■ **Records for the exercise**

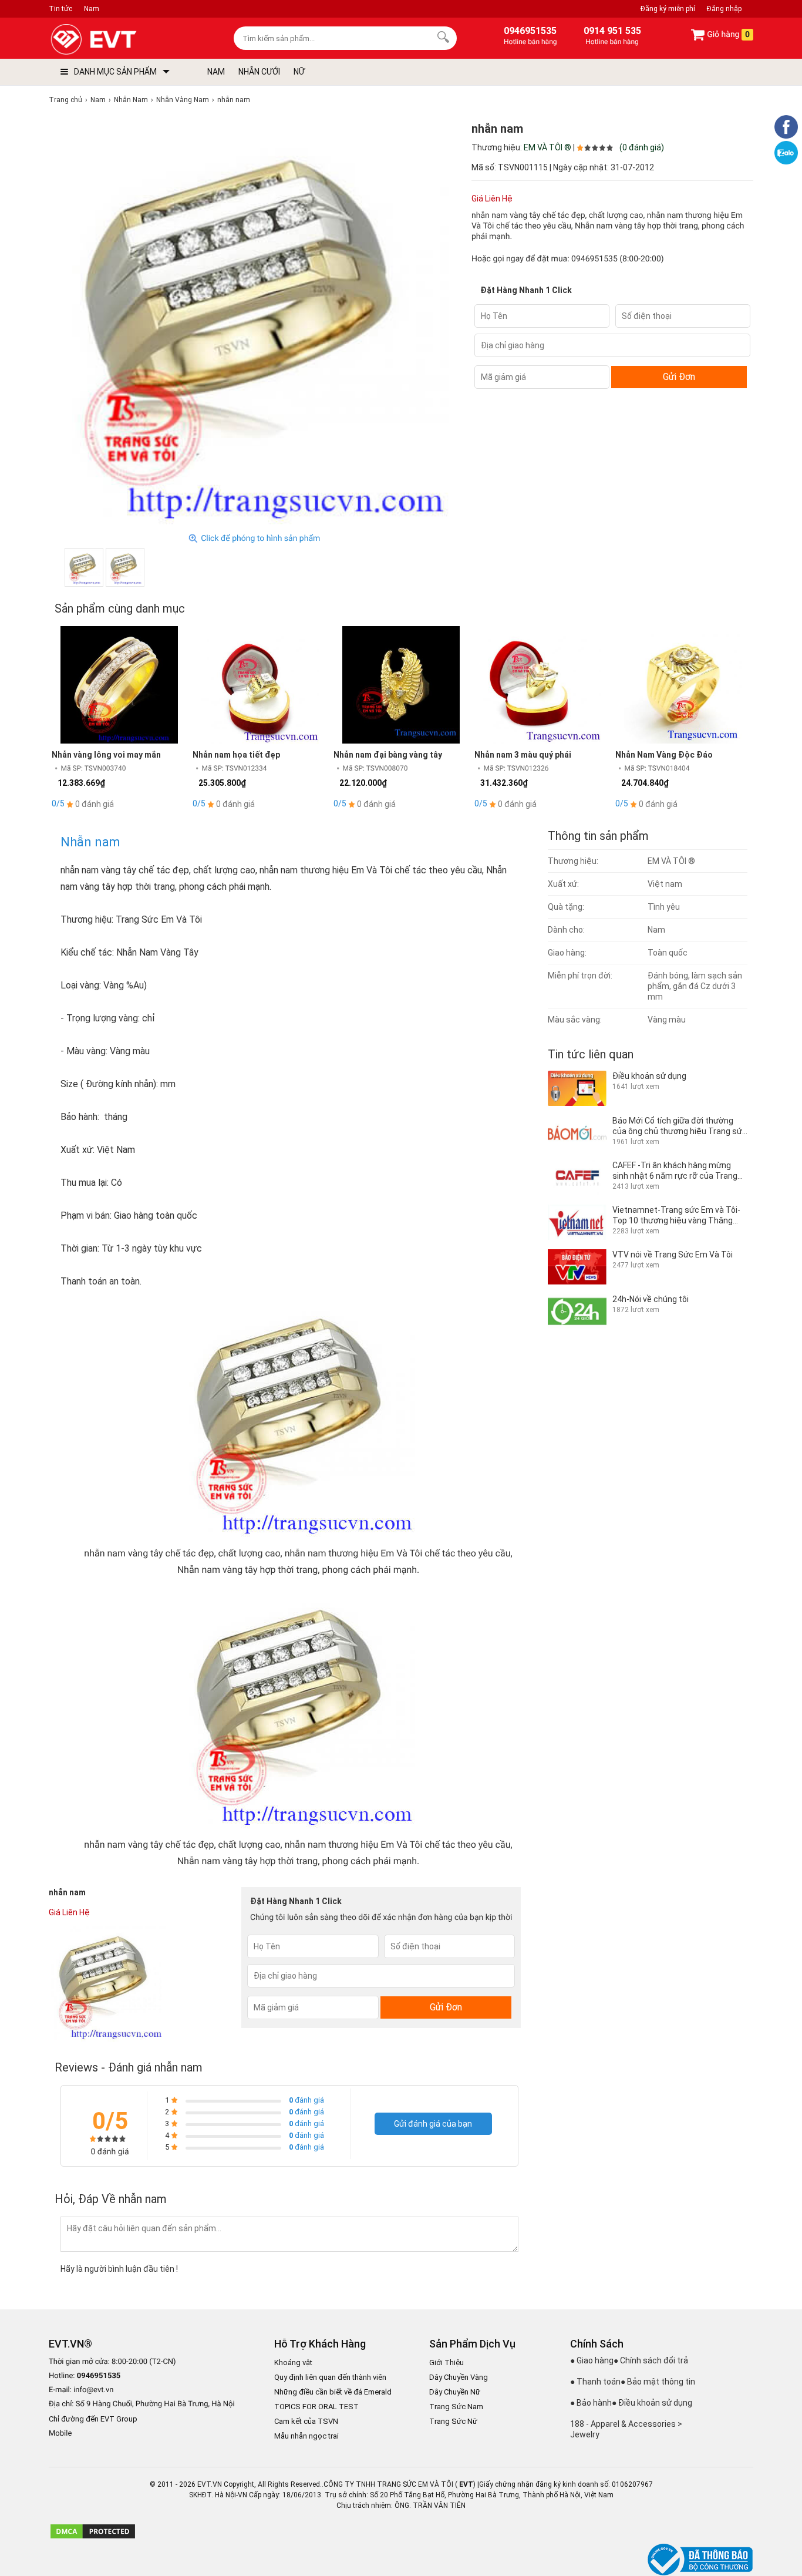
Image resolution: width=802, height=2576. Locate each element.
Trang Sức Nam (456, 2406)
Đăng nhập (724, 9)
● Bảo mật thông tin (658, 2381)
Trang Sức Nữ (453, 2421)
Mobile (60, 2433)
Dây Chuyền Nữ (454, 2391)
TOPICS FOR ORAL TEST (316, 2406)
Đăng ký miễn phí (668, 9)
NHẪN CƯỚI (259, 71)
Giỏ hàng (727, 34)
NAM (216, 71)
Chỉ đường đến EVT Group (93, 2418)
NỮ (299, 71)
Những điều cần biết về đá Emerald (333, 2391)
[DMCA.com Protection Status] (93, 2537)
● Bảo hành (591, 2402)
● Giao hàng (592, 2360)
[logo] (121, 39)
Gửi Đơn (679, 376)
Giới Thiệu (446, 2362)
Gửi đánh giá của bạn (433, 2123)
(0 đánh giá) (641, 147)
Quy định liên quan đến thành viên (330, 2377)
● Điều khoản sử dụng (652, 2402)
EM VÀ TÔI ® (547, 147)
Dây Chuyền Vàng (458, 2377)
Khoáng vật (293, 2362)
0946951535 (594, 259)
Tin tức (60, 9)
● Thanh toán (595, 2381)
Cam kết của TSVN (306, 2421)
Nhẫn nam (90, 842)
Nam (91, 9)
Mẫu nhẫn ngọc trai (306, 2436)
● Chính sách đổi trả (651, 2360)
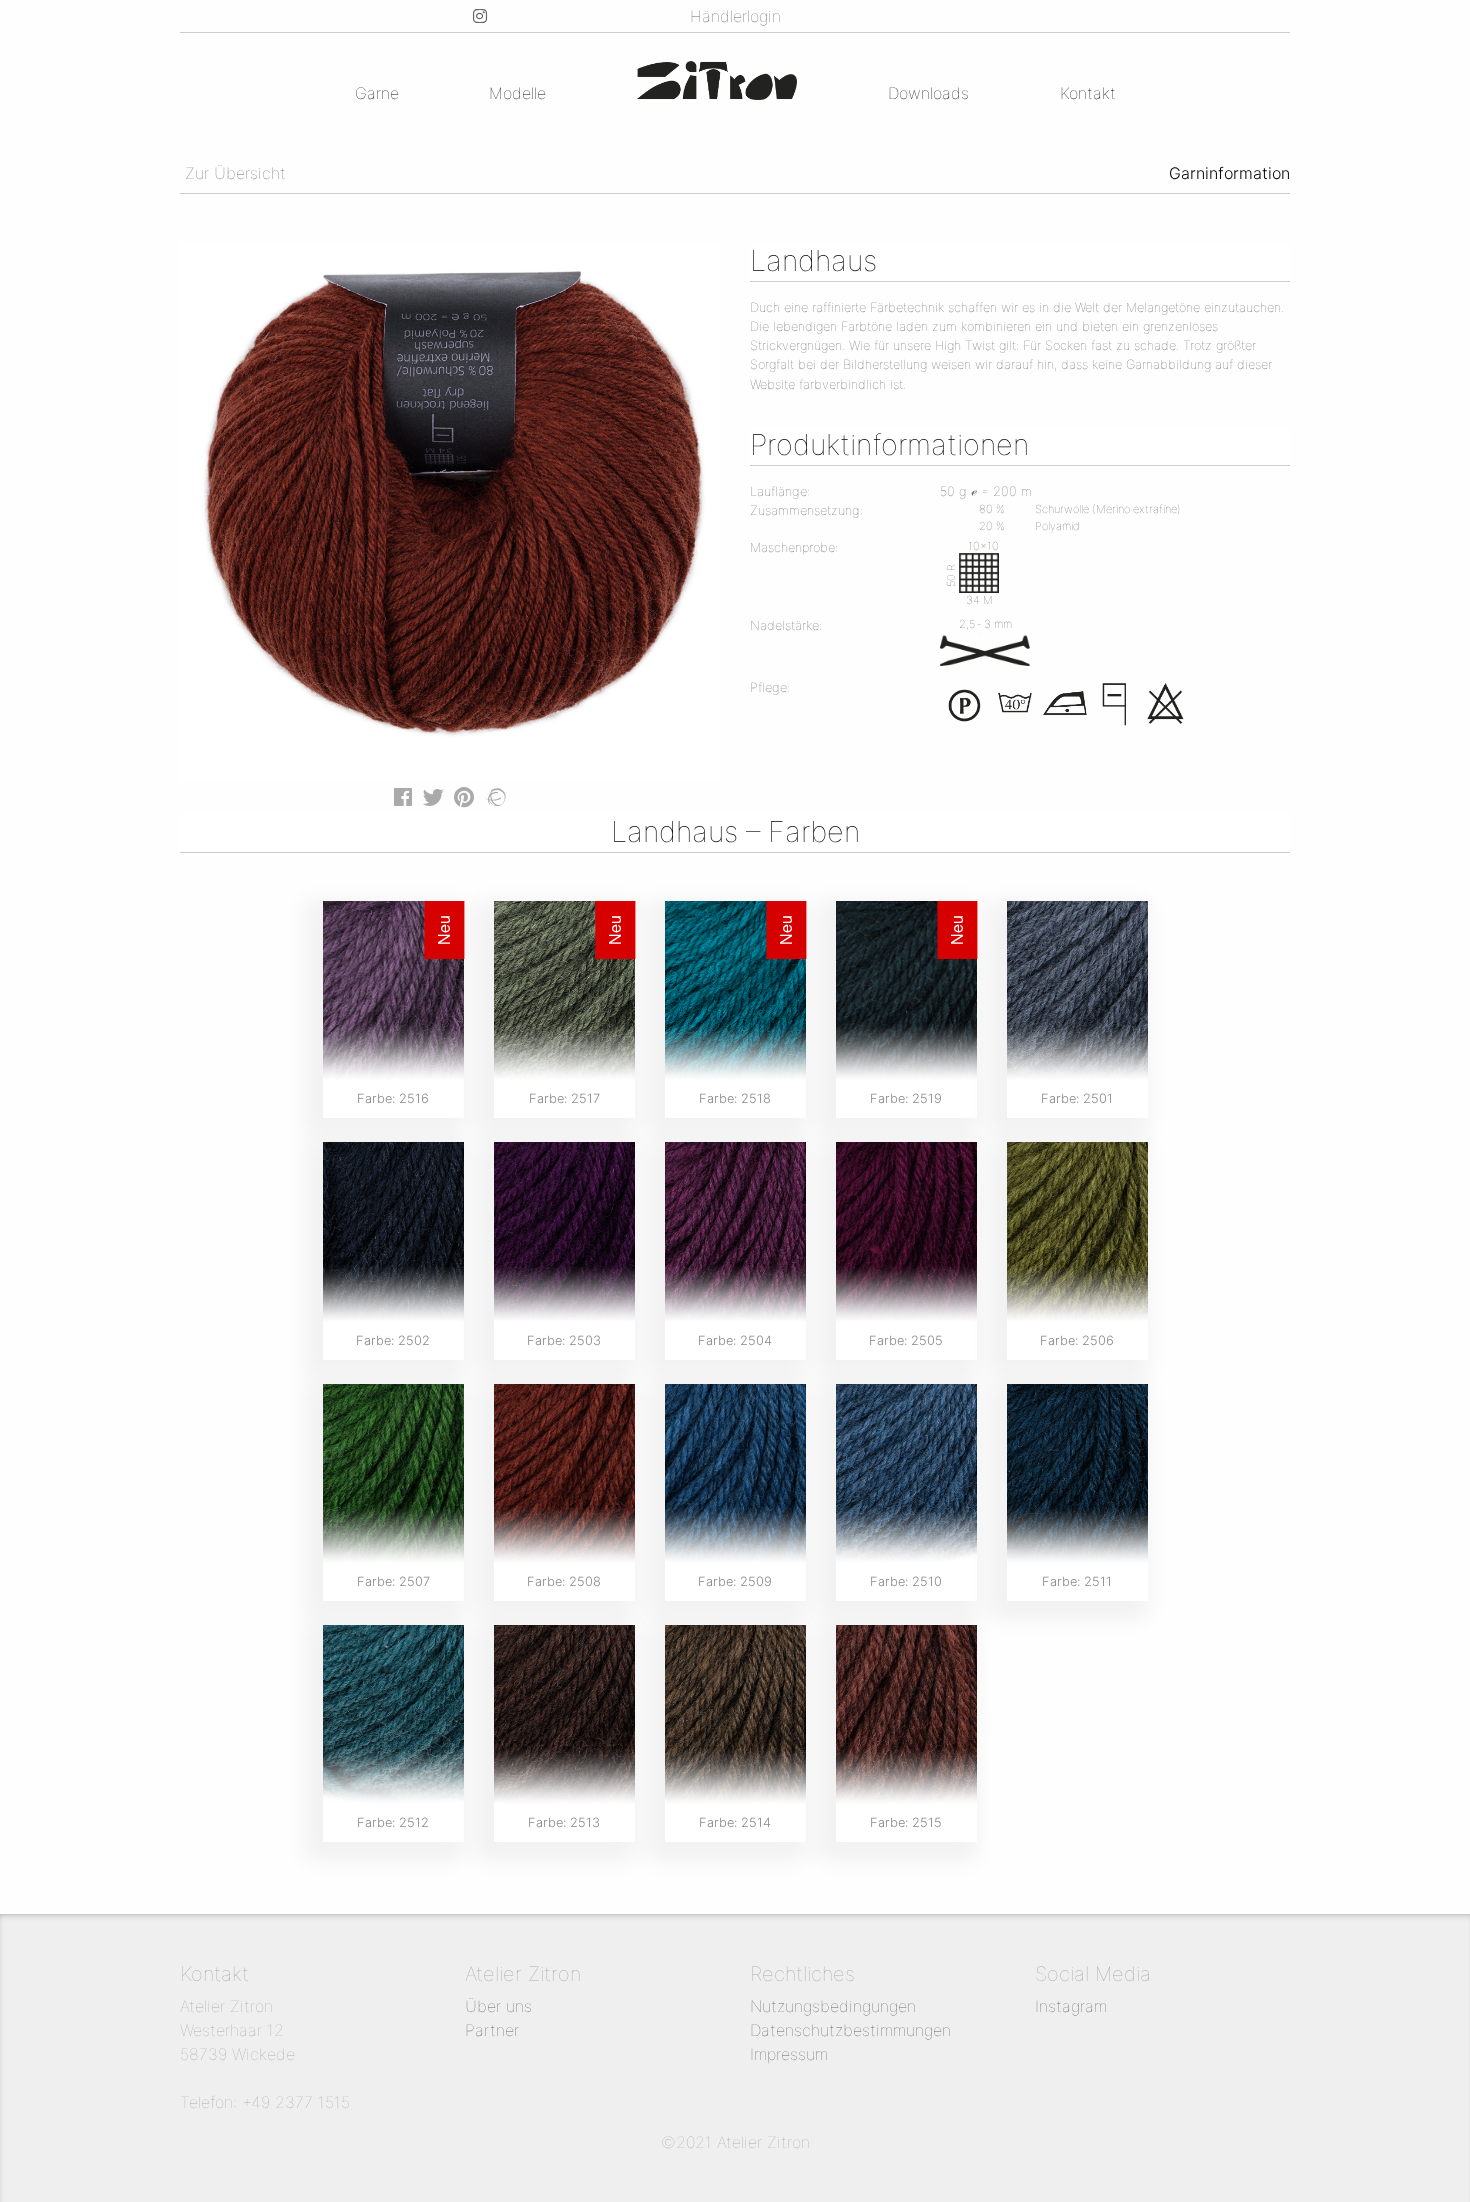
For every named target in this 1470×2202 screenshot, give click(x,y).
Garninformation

■ **Required action**
Where pictures appear, drop them, and reproduce exactly only the lines running from the beginning of the data to the line that contains "trả (651, 2360)", inclusive.

■ **Response box**
Image resolution: width=802, height=2576. Locate each element.
Trang Sức Nam (456, 2406)
Đăng nhập (724, 9)
● Bảo mật thông tin (658, 2381)
Trang Sức Nữ (453, 2421)
Mobile (60, 2433)
Dây Chuyền Nữ (454, 2391)
TOPICS FOR ORAL TEST (316, 2406)
Đăng ký miễn phí (668, 9)
NHẪN CƯỚI (259, 71)
Giỏ hàng (727, 34)
NAM (216, 71)
Chỉ đường đến EVT Group (93, 2418)
NỮ (299, 71)
Những điều cần biết về đá Emerald (333, 2391)
[DMCA.com Protection Status] (93, 2537)
● Bảo hành (591, 2402)
● Giao hàng (592, 2360)
[logo] (121, 39)
Gửi Đơn (679, 376)
Giới Thiệu (446, 2362)
Gửi đánh giá của bạn (433, 2123)
(0 đánh giá) (641, 147)
Quy định liên quan đến thành viên (330, 2377)
● Điều khoản sử dụng (652, 2402)
EM VÀ TÔI ® (547, 147)
Dây Chuyền Vàng (458, 2377)
Khoáng vật (293, 2362)
0946951535 (594, 259)
Tin tức (60, 9)
● Thanh toán (595, 2381)
Cam kết của TSVN (306, 2421)
Nhẫn nam (90, 842)
Nam (91, 9)
Mẫu nhẫn ngọc trai (306, 2436)
● Chính sách đổi trả (651, 2360)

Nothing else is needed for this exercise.